毎日、暑い日が続いています。7月も最後の日となりました。

家族は暑くても水筒を持って公園に遊びに行きますが、夏は「蝉取り」も恒例行事です
(もちろんキャッチ&リリースで)。

家にいても、蝉の声は聞こえますが、はてそういえば、「蝉の歌」、夏らしい歌はどのようなものがあったかな、と気になりました(秋のイメージで詠まれた歌もあるので)。

和歌における「蜩(ひぐらし)/日暮らし(一日中の意)」の掛詞や、「空蝉(うつせみ)/現身」の意の二重性は、蝉が物悲しく鳴き続ける声や抜け殻の空しい身を象徴しています。

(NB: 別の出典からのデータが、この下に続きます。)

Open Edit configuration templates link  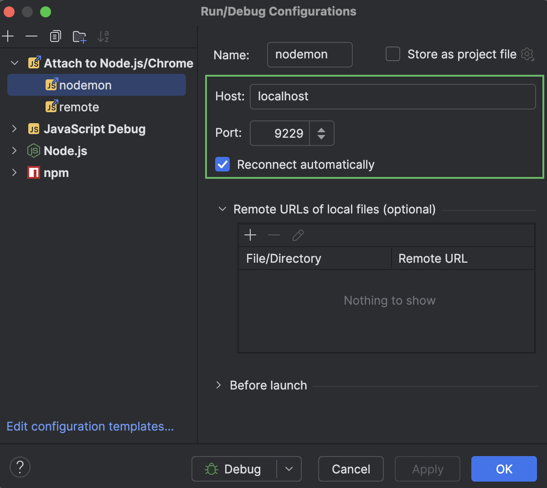click(x=89, y=426)
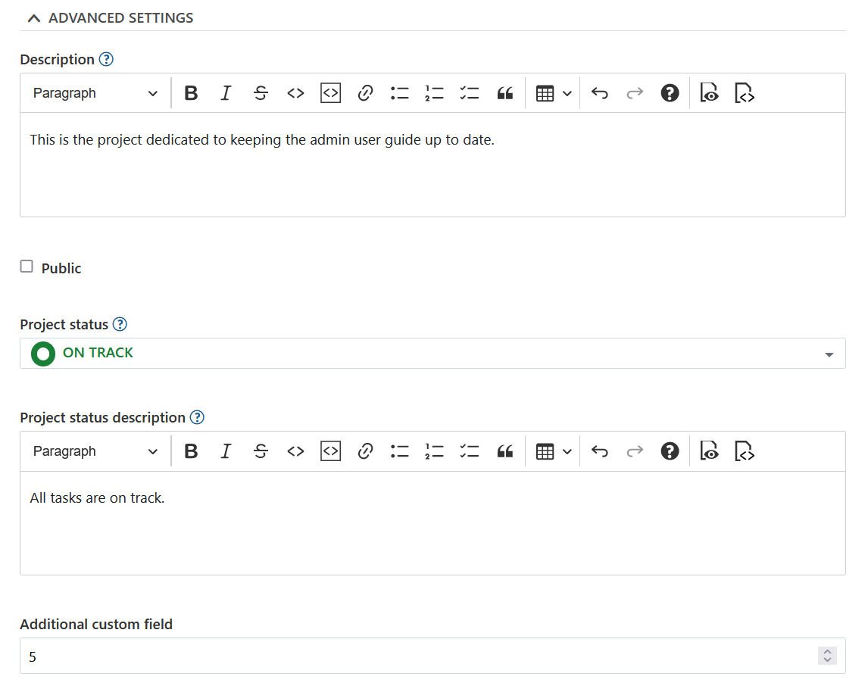
Task: Click the Additional custom field stepper arrows
Action: [827, 656]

また『万葉集』から見られる「空蝉」の語ですが、『源氏物語』では、光源氏の侵入に気づいた人妻が、薄衣だけを残して寝所を抜け出たことから、「空蝉」と呼ばれます。

『源氏物語』では、この「空蝉」の物語に集中して「蝉」の歌が詠まれます(それ以前の『うつほ物語』にそのような特徴はありません)。

『古今和歌集』には、十数首、蝉の歌がありますが、特に印象に残った歌をあげておきます。

物名・「唐萩」448 よみ人しらず
空蝉のからは木ごとにとどむれどたまのゆくへを見ぬぞかなしき
(蝉の抜け殻が木々に残っているように、亡骸は棺にあるけれど、抜け出た魂の行方がわからないのが悲しい)
DSC00318
(現実には一本の木に集中することも・笑)

恋一・543 よみ人しらず
明けたてば蝉のをりはへ鳴きくらし夜は蛍の燃えこそわたれ

(夜が明けると、明け方から蝉が鳴き続けるように昼間は泣き暮らし、夜は夜で、蛍火が燃え続けるように恋の炎を燃やし続けているよ)
蝉のうた1

雑上・ 876 紀友則
蝉の羽(は)の夜の衣(ころも)はうすけれど移り香こくも匂ひぬるかな
(蝉の羽のような夜着は薄いけれど、その衣に焚き染められた移り香は濃く匂っていたよ)

semi
(ミンミンゼミでしょうか。うすく透き通った羽が綺麗です)

鳴く蝉たちと、残された抜け殻──それは千年以上前から変わらない、儚い夏の風景でした。